After a bit of inquiry we met Jacki, a homeschooling mom that had worked as a milliner in the past and had a large collection of hats. Jacki told us she also enjoys feminine dress and encouraged Karen and Gretel to continue collecting hats (fortunately we don't have 400 like Jacki). The visit was enjoyable enough that we will look for Jacki at the Greenhow Store when we visit CW again.
Virginia looks a little different in August than it does in the spring or fall, and it wasn't difficult to notice the difference around CW. The appearance of this garden is a pitiful shadow of its spring display.
Lily was still busy with hand sewing Sunday evening, and probably will be busy for awhile until this gown is finished. We'll try to post some more photos of the garment in progress, so you can get a better idea of what it looks like.
Since we hit the road for home Monday morning, that's all for our report from Virginia this time. Thanks for visiting!
Sunday, August 15, 2010
Built in 1719, Henry didn't own and occupy this 3,100 square foot home until around 1772. This is actually the back of the house, but I think it's more photogenic than the front, and this is the direction from which visitors to the property approach now. Several reconstructed outbuildings surround the yard now, although there were doubtless many more on the 960 acres when Henry lived here.

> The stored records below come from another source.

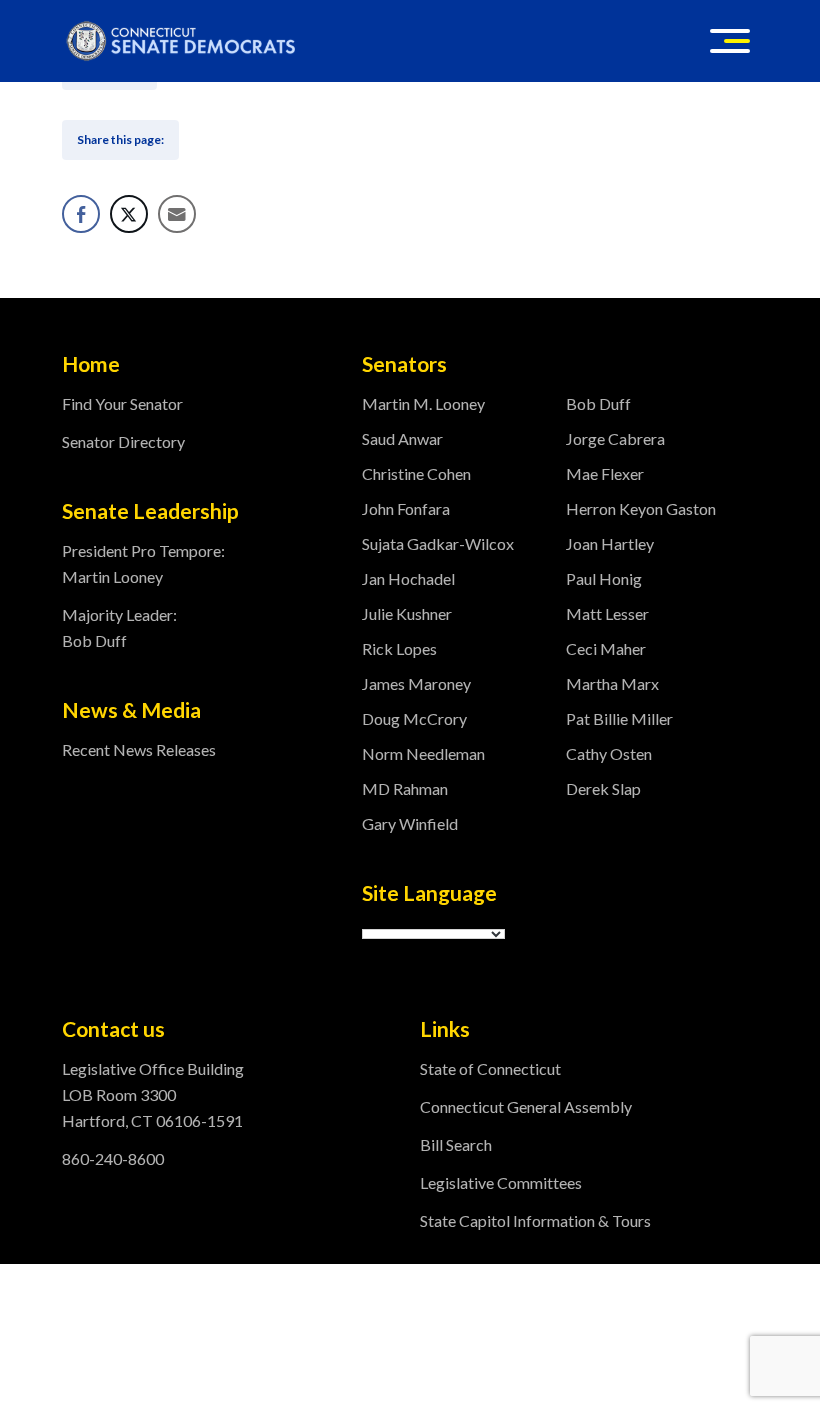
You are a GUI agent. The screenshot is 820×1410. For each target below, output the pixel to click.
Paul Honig (604, 578)
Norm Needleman (423, 753)
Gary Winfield (410, 823)
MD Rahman (405, 788)
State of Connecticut (490, 1068)
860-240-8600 (113, 1158)
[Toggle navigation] (730, 41)
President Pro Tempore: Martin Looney (143, 563)
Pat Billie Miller (619, 718)
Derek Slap (603, 788)
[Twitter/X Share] (129, 214)
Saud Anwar (402, 438)
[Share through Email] (177, 214)
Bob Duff (598, 403)
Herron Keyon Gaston (641, 508)
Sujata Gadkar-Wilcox (438, 543)
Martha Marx (612, 683)
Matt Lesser (607, 613)
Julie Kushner (407, 613)
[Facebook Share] (81, 214)
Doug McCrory (414, 718)
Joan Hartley (610, 543)
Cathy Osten (609, 753)
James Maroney (416, 683)
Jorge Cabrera (615, 438)
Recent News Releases (139, 749)
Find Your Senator (122, 403)
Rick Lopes (399, 648)
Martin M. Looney (423, 403)
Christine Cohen (416, 473)
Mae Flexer (605, 473)
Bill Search (456, 1144)
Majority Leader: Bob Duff (119, 627)
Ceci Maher (606, 648)
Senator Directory (123, 441)
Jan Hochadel (408, 578)
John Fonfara (406, 508)
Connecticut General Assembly (526, 1106)
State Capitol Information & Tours (535, 1220)
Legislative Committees (501, 1182)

This small building covers a dry well in the backyard that is 29 feet deep, and reported to hold a temperature of 42 degrees F all year round. Is that possible? Our tour guide thought it was unlikely that they used this pit for ice storage, and suggested they probably had a dedicated ice house somewhere else on the property.

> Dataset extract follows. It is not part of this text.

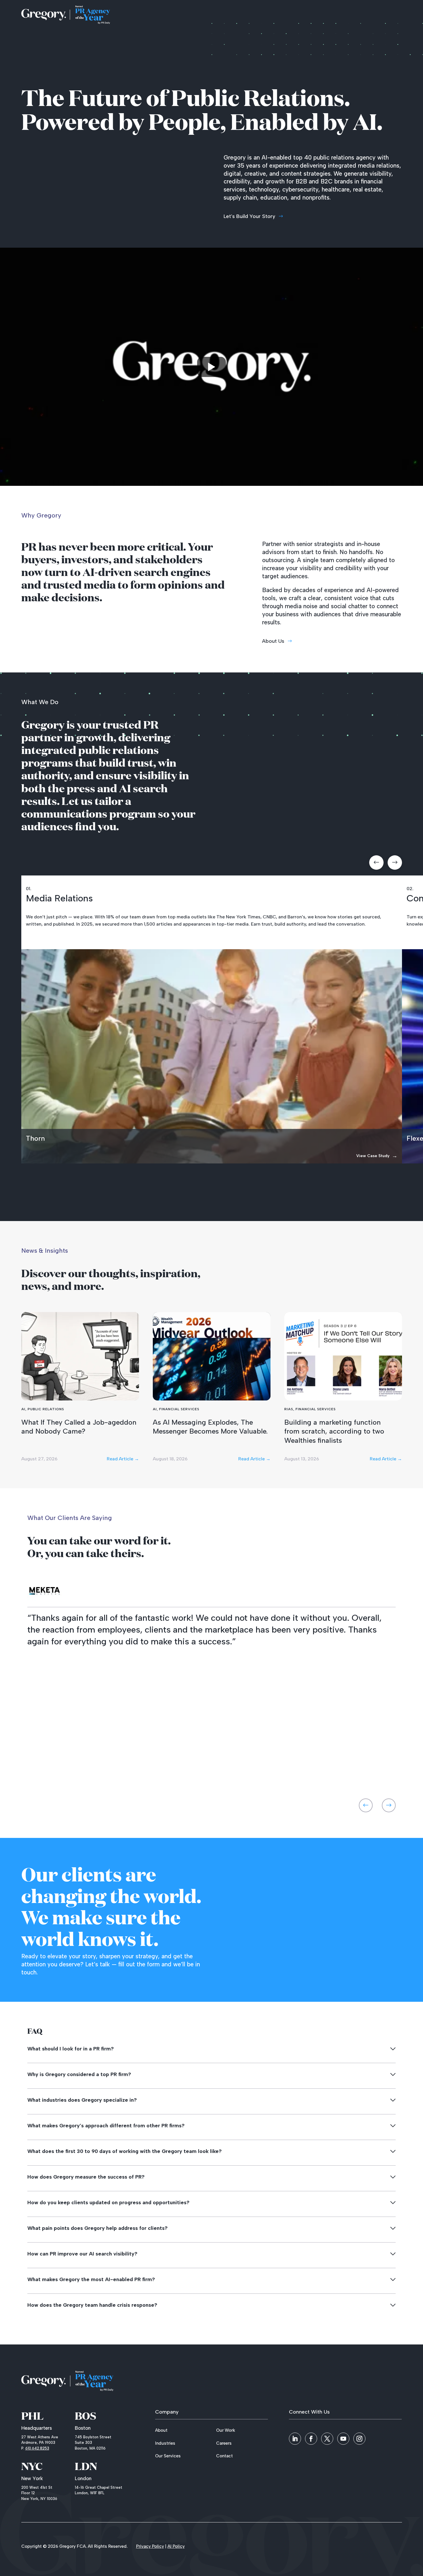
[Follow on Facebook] (311, 2439)
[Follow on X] (327, 2439)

Finally, back to Lily's polonaise gown progress. These pieces compose the back of the garment, and have been hand sewn together with Lily's typical care.
Here's a closer view of the stripes coming together at the seam. Don't feel bad, Lily, you can always try to match them better next time.
Saturday, August 14, 2010
Even though we try to avoid vacationing in summer due to the crowds and hot weather, we were compelled to travel now in order that Lily might attend a historical sewing class offered in Williamsburg. So while Lily endures a classroom for three days, the rest of us get to run around enjoying our tourist status.
Since we don't have a ferry near our home, we made the trip across the James River on the Jamestown-Scotland Ferry just for the experience. The ferry fleet is made up of four boats, and we happened to be placed on the Pocahontas on each of our trips, and as you can see, we had plenty of room while enroute.
The Greek Revival addition on the right was added in the 19th century, and is joined to the original house by a hyphen that served as the new formal entry for the home. Close examination of the central tower on the older section reveals it once served as the entry which was converted to a window at the time of the addition.
The home was named by neighbors after Nathaniel Bacon's men captured it in 1676 intending to use it as a fortress during Bacon's Rebellion. Fortunately it never came under fire, and there is no indication that Nathaniel Bacon ever set foot on the property. Although the Allen family were not supporters of Bacon, they and all subsequent owners have endured the popular name of the estate.